Each entry below should be reproduced character for character.

☆ ☆ ☆ ☆ ☆ ☆ ☆

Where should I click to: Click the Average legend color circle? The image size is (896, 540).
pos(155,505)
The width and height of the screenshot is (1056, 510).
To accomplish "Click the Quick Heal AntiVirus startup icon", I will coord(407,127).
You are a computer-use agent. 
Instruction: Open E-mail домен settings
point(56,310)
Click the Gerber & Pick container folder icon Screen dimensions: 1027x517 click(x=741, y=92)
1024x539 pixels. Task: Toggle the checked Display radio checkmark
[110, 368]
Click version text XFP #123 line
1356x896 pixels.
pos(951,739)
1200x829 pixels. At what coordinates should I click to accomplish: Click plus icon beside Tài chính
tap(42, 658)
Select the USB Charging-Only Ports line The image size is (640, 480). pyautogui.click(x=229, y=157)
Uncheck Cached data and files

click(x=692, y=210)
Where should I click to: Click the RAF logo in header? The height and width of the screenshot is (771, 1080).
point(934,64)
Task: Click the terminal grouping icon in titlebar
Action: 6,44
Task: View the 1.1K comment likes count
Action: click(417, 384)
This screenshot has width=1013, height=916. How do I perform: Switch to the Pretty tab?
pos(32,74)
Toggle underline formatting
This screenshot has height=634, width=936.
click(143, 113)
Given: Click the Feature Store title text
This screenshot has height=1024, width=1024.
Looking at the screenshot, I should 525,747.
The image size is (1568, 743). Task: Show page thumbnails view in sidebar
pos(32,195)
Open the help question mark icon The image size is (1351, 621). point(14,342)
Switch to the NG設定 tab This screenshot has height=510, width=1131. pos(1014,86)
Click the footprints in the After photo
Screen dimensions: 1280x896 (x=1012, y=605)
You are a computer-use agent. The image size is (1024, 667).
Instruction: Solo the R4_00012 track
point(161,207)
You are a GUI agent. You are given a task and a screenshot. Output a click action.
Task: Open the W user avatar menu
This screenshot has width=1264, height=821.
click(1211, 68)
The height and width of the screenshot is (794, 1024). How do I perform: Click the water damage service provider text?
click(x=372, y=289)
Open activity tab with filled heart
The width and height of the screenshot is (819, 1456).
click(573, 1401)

☆ ☆ ☆ ☆ ☆ ☆ ☆

§ **RESPONSE AREA**:
Where should I click to: Click the Average legend color circle? The image size is (896, 540).
pos(155,505)
The width and height of the screenshot is (1056, 510).
To accomplish "Click the Quick Heal AntiVirus startup icon", I will coord(407,127).
You are a computer-use agent. 
Instruction: Open E-mail домен settings
point(56,310)
Click the Gerber & Pick container folder icon Screen dimensions: 1027x517 click(x=741, y=92)
1024x539 pixels. Task: Toggle the checked Display radio checkmark
[110, 368]
Click version text XFP #123 line
1356x896 pixels.
pos(951,739)
1200x829 pixels. At what coordinates should I click to accomplish: Click plus icon beside Tài chính
tap(42, 658)
Select the USB Charging-Only Ports line The image size is (640, 480). pyautogui.click(x=229, y=157)
Uncheck Cached data and files

click(x=692, y=210)
Where should I click to: Click the RAF logo in header? The height and width of the screenshot is (771, 1080).
point(934,64)
Task: Click the terminal grouping icon in titlebar
Action: 6,44
Task: View the 1.1K comment likes count
Action: click(417, 384)
This screenshot has width=1013, height=916. How do I perform: Switch to the Pretty tab?
pos(32,74)
Toggle underline formatting
This screenshot has height=634, width=936.
click(143, 113)
Given: Click the Feature Store title text
This screenshot has height=1024, width=1024.
Looking at the screenshot, I should 525,747.
The image size is (1568, 743). Task: Show page thumbnails view in sidebar
pos(32,195)
Open the help question mark icon The image size is (1351, 621). point(14,342)
Switch to the NG設定 tab This screenshot has height=510, width=1131. pos(1014,86)
Click the footprints in the After photo
Screen dimensions: 1280x896 (x=1012, y=605)
You are a computer-use agent. The image size is (1024, 667).
Instruction: Solo the R4_00012 track
point(161,207)
You are a GUI agent. You are given a task and a screenshot. Output a click action.
Task: Open the W user avatar menu
This screenshot has width=1264, height=821.
click(1211, 68)
The height and width of the screenshot is (794, 1024). How do I perform: Click the water damage service provider text?
click(x=372, y=289)
Open activity tab with filled heart
The width and height of the screenshot is (819, 1456).
click(573, 1401)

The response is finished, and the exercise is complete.